Bild: Urteil des Europäischen Menschenrechtsgerichtshofs: Die Entlassung der A…
taz: Herr Leyendecker, wie wichtig sind Whistleblower im investigativen
Journalismus?
Sie sind wichtig, um an Unterlagen, an Interna zu Missständen zu gelangen,
zu denen man auf anderem Wege keinen Zugang hätte. Im journalistischen
Alltag spielen sie allerdings eine geringe Rolle.
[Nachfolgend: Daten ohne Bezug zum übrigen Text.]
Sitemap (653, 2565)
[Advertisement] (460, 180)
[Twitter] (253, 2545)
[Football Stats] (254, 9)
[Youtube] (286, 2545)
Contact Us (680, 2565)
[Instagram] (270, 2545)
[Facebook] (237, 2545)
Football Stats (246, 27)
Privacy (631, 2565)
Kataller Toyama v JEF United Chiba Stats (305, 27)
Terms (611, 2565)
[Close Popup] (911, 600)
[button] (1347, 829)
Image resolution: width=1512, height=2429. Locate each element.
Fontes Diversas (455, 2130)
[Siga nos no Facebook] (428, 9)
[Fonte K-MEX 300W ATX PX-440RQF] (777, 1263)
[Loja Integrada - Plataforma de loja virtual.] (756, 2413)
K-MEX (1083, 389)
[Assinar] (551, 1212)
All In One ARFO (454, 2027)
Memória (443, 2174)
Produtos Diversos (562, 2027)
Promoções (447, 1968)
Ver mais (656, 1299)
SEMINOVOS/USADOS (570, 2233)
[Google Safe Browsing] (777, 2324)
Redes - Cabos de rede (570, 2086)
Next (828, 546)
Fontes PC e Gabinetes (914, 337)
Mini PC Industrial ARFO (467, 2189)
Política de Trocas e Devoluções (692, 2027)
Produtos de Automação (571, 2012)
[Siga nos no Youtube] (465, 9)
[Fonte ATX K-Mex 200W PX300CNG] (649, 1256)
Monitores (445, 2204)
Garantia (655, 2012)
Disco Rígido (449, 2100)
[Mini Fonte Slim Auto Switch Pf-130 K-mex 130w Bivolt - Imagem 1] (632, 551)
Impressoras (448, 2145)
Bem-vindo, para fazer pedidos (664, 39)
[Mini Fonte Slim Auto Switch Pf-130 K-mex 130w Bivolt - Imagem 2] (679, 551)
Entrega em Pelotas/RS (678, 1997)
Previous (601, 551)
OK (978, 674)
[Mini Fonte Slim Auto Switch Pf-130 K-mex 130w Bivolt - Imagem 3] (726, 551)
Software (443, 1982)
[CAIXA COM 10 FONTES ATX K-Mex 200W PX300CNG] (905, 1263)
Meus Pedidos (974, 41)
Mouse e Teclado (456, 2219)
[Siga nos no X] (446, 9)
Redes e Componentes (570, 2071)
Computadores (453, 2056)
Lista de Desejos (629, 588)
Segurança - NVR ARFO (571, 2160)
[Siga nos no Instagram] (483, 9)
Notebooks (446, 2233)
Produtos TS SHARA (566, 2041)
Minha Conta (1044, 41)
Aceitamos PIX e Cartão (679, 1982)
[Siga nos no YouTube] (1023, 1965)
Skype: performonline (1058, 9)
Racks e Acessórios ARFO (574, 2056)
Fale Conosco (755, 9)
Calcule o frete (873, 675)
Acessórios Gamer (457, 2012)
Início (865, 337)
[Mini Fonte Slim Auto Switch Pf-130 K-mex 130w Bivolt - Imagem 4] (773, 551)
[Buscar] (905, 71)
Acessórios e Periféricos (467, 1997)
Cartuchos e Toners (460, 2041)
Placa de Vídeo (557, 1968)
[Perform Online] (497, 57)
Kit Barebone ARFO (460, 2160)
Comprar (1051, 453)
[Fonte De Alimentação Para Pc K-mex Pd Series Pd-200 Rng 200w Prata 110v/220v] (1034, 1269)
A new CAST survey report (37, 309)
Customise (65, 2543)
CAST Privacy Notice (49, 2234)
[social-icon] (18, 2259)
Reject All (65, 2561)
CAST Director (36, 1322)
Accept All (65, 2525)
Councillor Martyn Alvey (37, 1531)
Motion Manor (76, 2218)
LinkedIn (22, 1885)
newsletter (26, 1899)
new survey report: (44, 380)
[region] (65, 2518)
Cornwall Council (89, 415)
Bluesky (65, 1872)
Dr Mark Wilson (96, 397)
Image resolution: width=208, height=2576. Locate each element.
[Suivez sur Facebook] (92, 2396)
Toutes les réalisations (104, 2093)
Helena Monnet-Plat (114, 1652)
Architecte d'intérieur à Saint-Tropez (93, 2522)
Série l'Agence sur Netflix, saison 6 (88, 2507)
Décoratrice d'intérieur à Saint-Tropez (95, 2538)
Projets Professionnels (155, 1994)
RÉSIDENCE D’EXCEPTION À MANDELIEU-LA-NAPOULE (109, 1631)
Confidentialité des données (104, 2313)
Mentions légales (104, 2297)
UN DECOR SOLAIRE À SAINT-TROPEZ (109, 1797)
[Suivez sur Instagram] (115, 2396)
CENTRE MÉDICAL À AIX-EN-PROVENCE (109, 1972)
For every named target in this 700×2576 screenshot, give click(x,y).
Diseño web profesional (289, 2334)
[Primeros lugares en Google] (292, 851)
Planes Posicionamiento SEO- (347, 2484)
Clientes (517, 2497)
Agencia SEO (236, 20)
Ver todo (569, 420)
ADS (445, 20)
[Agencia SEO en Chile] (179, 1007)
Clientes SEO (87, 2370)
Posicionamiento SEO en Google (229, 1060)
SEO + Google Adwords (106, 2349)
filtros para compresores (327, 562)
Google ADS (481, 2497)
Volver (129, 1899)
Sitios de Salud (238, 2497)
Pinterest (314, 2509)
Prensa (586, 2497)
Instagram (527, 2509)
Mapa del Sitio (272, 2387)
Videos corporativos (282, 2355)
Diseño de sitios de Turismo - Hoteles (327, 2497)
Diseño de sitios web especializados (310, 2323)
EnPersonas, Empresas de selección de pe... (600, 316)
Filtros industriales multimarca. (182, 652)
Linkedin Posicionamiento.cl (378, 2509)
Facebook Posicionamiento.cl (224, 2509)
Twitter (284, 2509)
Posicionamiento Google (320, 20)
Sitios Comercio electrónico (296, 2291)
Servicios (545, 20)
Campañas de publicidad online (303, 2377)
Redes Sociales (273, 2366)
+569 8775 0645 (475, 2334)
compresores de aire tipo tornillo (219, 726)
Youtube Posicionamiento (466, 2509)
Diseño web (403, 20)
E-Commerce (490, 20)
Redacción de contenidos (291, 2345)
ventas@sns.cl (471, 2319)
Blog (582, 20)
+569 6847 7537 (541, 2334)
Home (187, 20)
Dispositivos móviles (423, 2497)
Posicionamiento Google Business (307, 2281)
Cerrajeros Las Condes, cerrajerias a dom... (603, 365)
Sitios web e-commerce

Nur etwa zehn Prozent
meiner Recherchen basieren auf Informationen von Whistleblowern, der Rest
auf denen gewöhnlicher Informanten.
Was ist der Unterschied?
Whistleblower schlagen Alarm, machen aus einem Gefühl der Ohnmacht heraus
Situationen öffentlich, die für sie unerträglich sind, agieren also immer
auch aus persönlicher Betroffenheit und riskieren dafür ihre Existenz.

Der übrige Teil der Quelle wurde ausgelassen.